* _What you will do_: I'd like the entries repeated exactly, without their pictures.

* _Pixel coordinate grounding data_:
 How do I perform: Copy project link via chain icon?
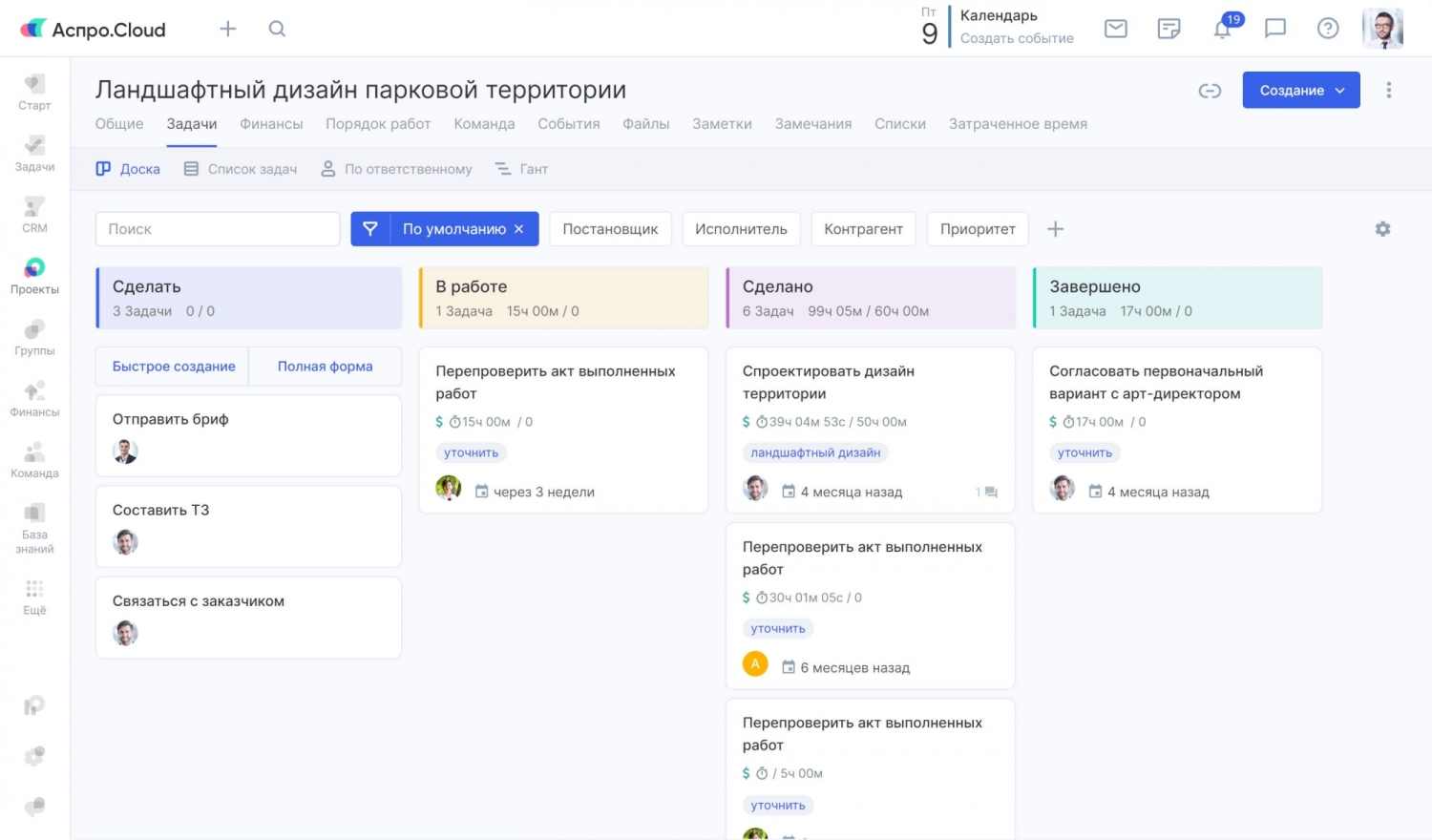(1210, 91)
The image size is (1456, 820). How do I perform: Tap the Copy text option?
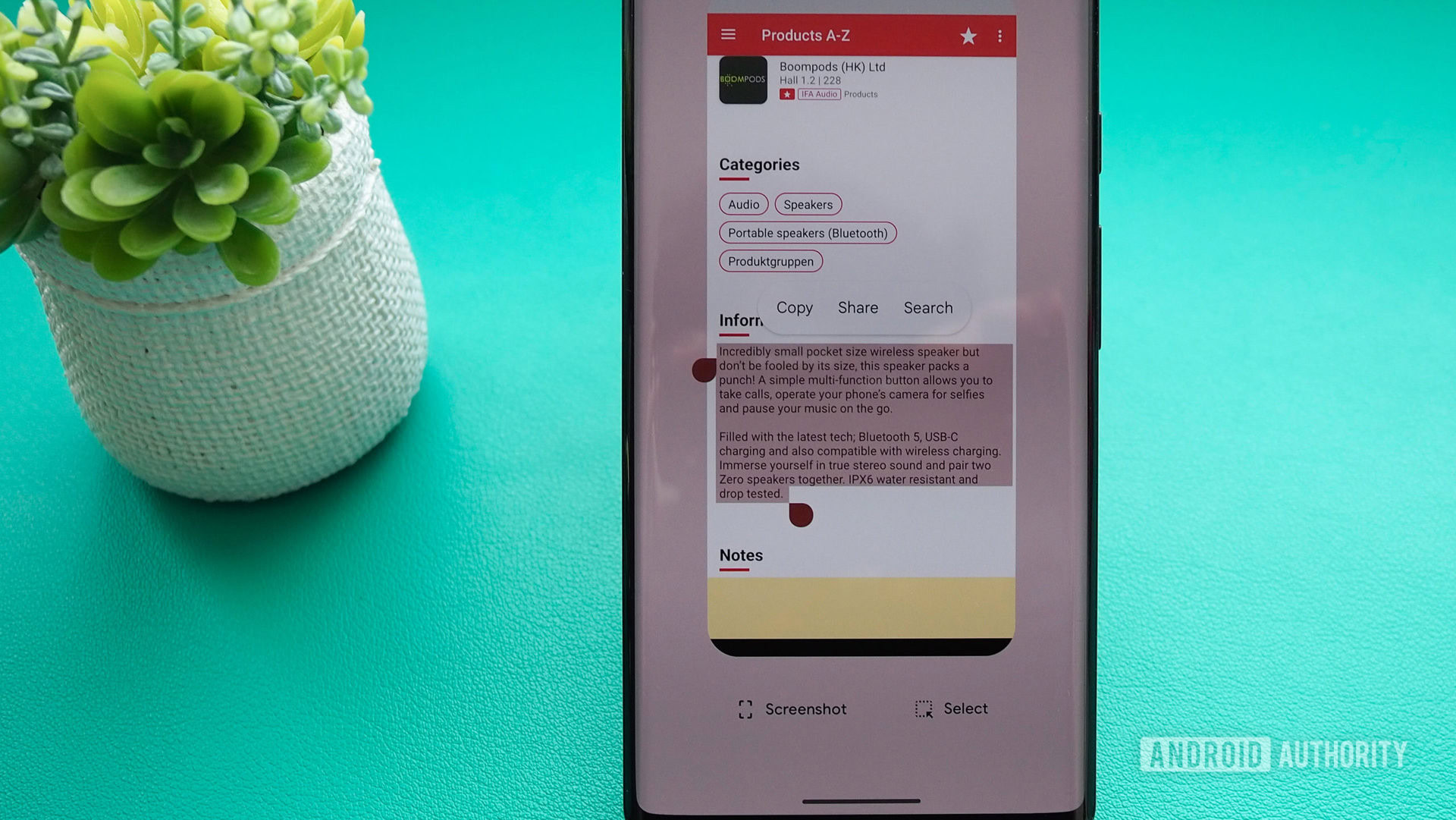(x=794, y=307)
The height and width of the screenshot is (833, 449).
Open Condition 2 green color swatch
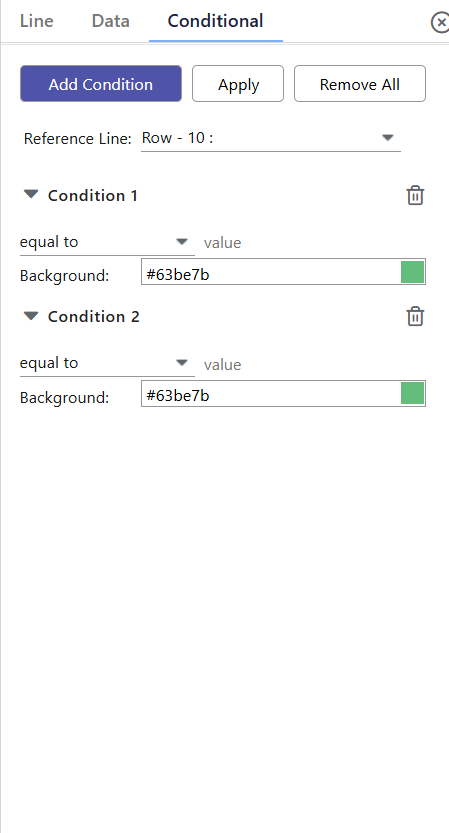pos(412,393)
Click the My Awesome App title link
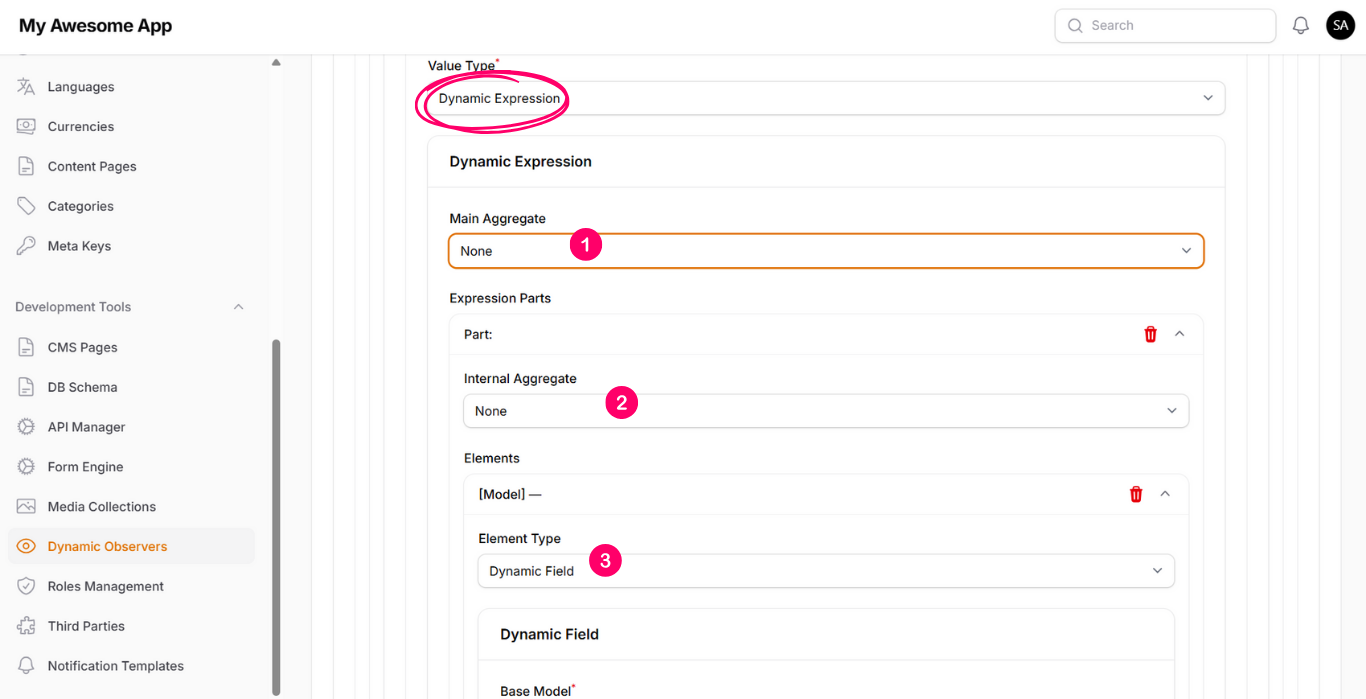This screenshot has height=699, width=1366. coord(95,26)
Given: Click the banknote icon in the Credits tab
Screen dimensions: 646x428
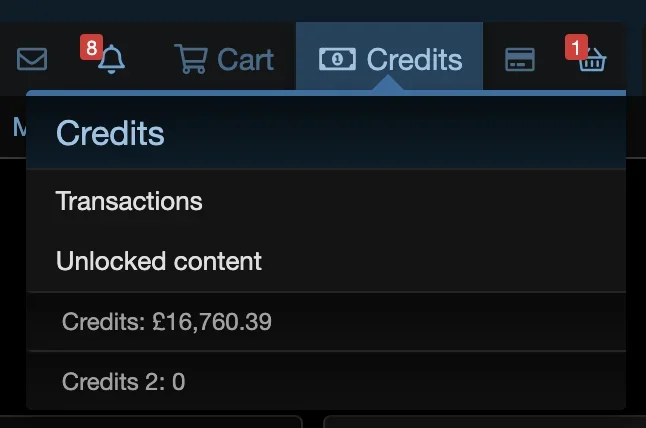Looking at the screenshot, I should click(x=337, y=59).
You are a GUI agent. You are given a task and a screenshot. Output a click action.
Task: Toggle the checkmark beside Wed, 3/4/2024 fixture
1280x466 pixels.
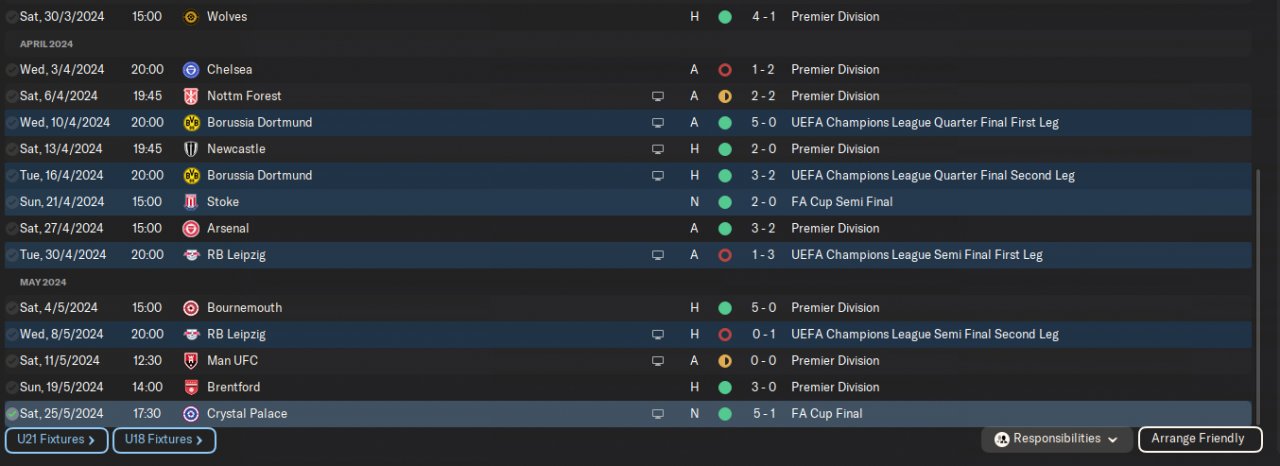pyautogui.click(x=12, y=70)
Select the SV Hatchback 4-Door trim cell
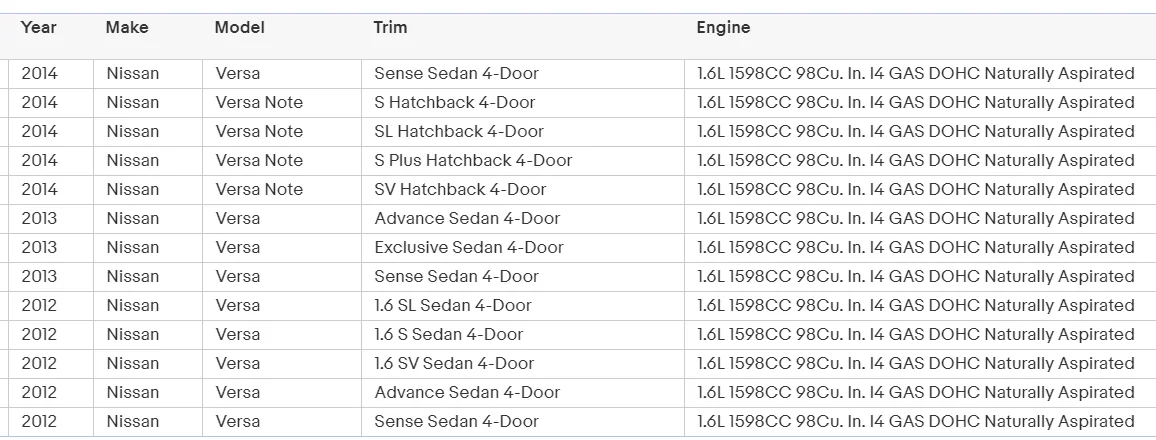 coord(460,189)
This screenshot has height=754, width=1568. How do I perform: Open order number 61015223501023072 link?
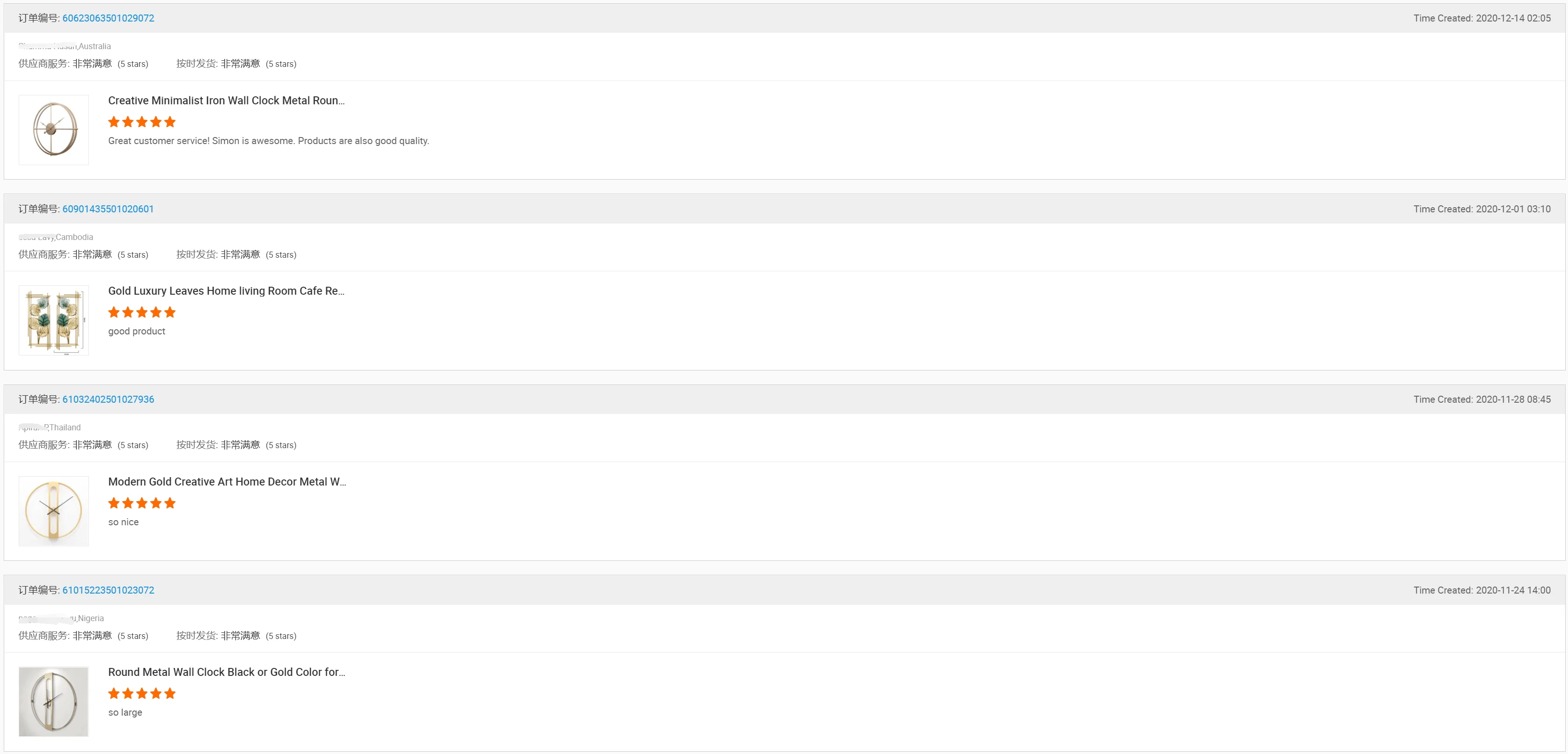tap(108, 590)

* _Answer space_:
 How do I perform: Copy project link via chain icon?
(1210, 91)
The image size is (1456, 820). How do I perform: Tap the Copy text option?
(x=794, y=307)
The height and width of the screenshot is (833, 449).
Open Condition 2 green color swatch
pos(412,393)
Click the My Awesome App title link
This screenshot has height=699, width=1366. coord(95,26)
Given: Click the banknote icon in the Credits tab
Screen dimensions: 646x428
Looking at the screenshot, I should click(x=337, y=59).
You are a GUI agent. You are given a task and a screenshot. Output a click action.
Task: Toggle the checkmark beside Wed, 3/4/2024 fixture
1280x466 pixels.
pyautogui.click(x=12, y=70)
Select the SV Hatchback 4-Door trim cell
 coord(460,189)
This screenshot has height=754, width=1568. How do I perform: Open order number 61015223501023072 link?
tap(108, 590)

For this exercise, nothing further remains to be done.